The song Charles Bradley wished he had written: “All-time favourite”

In 1962, a teenage Charles Bradley‘s life path was shaped in one moment. Taken to New York’s Apollo Theater to see funk and soul hurricane James Brown. Transfixed, the young Bradley set to work practising Brown’s performance style and stage mannerisms with such studious attention he found work as an impersonator, supplementing the odd jobs he worked in California before heading back to his Brooklyn hometown in the mid-1990s.

On the advice of a friend, Bradley strolled down to the Daptone Records office in 2002 and introduced himself to the label. Founders Gabriel Roth and Neal Sugarman headed to West Village’s Tarheel Lounge club to see Black Velvet in action. Impressed with his raw power despite only playing covers, Bradley was invited to the studio and cut his first professional recording, laying down vocals for The Sugarman 3’s ‘Take It As It Comes’ from their Pure Cane Sugar.

Bradley became part of the Daptone family, even flexing his manual labour experience in assisting with the label’s move to Bushwick’s Troutman Street, helping mud the walls, rebuilding the basement steps, and instructing how to properly install radiators. Befriending The Dap-Kings guitarist Thomas ‘TNT’ Brenneck, a mutual creative spark and songwriting drive resulted in several singles, including the smash ‘The World (Is Going Up In Flames)’, his biggest-selling single.

At 62 years old, Bradley dropped his debut album, 2011’s No Time For Dreaming. Backed by Menahan Street Band, his first LP wowed soul fans with its rich and authentic document of an impassioned soul offering that many felt hadn’t heard in a long time. Brought to a wider audience with his acclaimed Soul of America documentary feature exploring his tumultuous life and struggle on his road to stardom, Bradley’s jump from plumber to Glastonbury Festival name must have been dizzyingly surreal.

Speaking to Tidal in 2016, Bradley offered a crucial insight into the songs of his life. While there are no surprises, he reels off cuts from Isaac Hayes, Bobby Womack, and Diana Ross with evident, years-long love, and the Eagles also get a look in, their ‘Take It to the Limit’ reminding him of his time on the road. When selecting the song he wished he’d written, he goes straight back to where it all started.

Revealing, “‘It’s A Man’s, Man’s, Man’s World’ by James Brown. Just one of my all-time favourite songs, which I always loved and always performed when I cover James Brown.”

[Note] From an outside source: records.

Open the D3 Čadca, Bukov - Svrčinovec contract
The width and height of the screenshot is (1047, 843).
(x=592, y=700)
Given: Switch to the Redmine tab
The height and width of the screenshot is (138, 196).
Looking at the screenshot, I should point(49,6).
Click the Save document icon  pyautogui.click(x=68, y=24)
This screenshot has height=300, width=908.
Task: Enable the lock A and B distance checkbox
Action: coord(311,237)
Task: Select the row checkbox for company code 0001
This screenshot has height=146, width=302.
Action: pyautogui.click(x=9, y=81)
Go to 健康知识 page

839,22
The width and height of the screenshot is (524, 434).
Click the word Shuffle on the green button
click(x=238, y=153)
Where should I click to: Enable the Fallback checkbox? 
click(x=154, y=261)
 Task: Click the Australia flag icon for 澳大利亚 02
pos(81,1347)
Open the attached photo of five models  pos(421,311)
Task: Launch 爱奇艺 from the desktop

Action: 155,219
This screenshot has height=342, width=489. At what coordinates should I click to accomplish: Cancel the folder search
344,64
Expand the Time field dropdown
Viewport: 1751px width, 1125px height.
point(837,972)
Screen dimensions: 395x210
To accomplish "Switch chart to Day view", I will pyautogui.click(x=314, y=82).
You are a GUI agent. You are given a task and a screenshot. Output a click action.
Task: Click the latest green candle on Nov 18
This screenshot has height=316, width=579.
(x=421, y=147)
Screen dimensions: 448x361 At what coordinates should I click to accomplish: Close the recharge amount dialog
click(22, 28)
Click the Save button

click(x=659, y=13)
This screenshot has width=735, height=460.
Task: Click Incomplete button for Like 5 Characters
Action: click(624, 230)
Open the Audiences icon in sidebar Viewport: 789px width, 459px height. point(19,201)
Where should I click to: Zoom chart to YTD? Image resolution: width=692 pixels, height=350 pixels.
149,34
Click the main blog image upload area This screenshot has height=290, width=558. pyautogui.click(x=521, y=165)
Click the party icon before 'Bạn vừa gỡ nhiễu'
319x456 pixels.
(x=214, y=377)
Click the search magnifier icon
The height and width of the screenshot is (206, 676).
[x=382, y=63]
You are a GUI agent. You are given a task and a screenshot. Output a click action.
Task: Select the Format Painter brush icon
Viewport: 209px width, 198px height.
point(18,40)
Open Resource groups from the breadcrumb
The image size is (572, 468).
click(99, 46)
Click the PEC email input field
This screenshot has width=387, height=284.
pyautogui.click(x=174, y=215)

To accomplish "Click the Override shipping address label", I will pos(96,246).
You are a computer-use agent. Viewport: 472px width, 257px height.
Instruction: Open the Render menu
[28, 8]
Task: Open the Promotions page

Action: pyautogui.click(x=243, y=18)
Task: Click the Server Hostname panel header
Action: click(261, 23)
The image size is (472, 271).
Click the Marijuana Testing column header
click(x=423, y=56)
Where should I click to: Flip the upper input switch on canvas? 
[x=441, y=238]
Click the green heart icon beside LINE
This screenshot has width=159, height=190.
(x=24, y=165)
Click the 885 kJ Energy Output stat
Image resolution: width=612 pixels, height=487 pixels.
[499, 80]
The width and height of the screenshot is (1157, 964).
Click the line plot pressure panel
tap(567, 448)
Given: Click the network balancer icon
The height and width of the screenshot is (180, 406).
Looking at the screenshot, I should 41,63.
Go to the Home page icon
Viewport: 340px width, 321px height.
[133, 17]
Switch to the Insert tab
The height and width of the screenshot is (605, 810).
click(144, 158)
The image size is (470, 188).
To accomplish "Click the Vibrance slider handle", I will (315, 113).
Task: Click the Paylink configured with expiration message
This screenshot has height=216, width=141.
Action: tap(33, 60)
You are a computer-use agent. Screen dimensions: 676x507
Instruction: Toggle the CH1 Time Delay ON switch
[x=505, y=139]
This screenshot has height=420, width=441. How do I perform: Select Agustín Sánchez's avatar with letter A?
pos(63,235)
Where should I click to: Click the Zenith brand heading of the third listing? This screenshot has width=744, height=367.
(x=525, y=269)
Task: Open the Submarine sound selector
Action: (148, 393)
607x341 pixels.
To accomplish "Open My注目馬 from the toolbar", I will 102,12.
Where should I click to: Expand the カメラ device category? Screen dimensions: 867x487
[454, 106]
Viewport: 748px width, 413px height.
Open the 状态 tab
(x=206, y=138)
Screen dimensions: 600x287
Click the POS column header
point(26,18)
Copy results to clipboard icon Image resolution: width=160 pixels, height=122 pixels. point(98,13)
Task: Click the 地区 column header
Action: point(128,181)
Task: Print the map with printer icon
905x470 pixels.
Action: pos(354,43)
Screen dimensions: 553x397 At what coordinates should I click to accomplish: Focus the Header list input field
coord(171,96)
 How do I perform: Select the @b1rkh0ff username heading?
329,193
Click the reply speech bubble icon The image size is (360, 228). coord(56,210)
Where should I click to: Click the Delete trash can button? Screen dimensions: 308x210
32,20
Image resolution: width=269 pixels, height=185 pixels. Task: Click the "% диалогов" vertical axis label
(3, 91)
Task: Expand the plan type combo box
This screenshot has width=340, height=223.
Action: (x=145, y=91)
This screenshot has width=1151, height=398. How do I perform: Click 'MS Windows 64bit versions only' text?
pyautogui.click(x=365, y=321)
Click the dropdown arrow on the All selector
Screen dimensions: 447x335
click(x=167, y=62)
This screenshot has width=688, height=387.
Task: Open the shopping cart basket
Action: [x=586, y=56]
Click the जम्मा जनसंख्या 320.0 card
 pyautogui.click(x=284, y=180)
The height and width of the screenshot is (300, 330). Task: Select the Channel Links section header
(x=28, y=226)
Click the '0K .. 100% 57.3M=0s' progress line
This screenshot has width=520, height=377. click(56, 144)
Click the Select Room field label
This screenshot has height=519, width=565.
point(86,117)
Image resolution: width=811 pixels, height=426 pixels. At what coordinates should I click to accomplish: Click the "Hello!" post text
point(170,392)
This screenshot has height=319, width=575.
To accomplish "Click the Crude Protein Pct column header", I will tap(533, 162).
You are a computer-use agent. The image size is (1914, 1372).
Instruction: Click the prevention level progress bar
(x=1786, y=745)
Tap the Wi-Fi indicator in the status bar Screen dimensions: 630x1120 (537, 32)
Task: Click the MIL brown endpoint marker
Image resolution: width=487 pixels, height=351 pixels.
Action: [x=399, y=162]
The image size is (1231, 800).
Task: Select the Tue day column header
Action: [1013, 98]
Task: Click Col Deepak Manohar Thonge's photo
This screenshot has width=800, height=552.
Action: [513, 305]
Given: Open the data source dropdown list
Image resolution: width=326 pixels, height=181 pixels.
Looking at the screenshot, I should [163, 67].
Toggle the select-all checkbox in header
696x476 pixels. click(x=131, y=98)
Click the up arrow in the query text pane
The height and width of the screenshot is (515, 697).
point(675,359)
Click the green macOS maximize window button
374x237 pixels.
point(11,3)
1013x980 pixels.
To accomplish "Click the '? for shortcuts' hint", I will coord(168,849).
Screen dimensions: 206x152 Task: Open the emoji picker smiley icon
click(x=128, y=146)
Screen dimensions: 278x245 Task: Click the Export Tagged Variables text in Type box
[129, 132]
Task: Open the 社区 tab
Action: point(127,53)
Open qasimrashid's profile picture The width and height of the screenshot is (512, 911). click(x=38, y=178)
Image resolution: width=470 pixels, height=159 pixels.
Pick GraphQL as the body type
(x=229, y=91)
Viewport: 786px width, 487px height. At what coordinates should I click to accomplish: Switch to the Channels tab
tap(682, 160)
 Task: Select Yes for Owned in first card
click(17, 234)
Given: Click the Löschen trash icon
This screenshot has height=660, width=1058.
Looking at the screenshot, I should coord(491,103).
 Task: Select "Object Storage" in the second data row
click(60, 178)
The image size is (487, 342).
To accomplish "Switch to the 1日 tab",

Released in 1966 and forming a live staple of his sets for the rest of his life, the joint-written soul classic with partner and brief lover Betty Jean Newsome wades through humanity’s winding progress supposedly paved by male innovation, but no matter what endeavour is reached or figurative mountain is climbed, it means nothing without the loving support of one’s woman. Written firmly within a heterosexual lens, its roll call of chauvinistic triumph could age the cut like milk were it not for its elusive and ambiguous final lines describing man’s loss in life’s wilderness.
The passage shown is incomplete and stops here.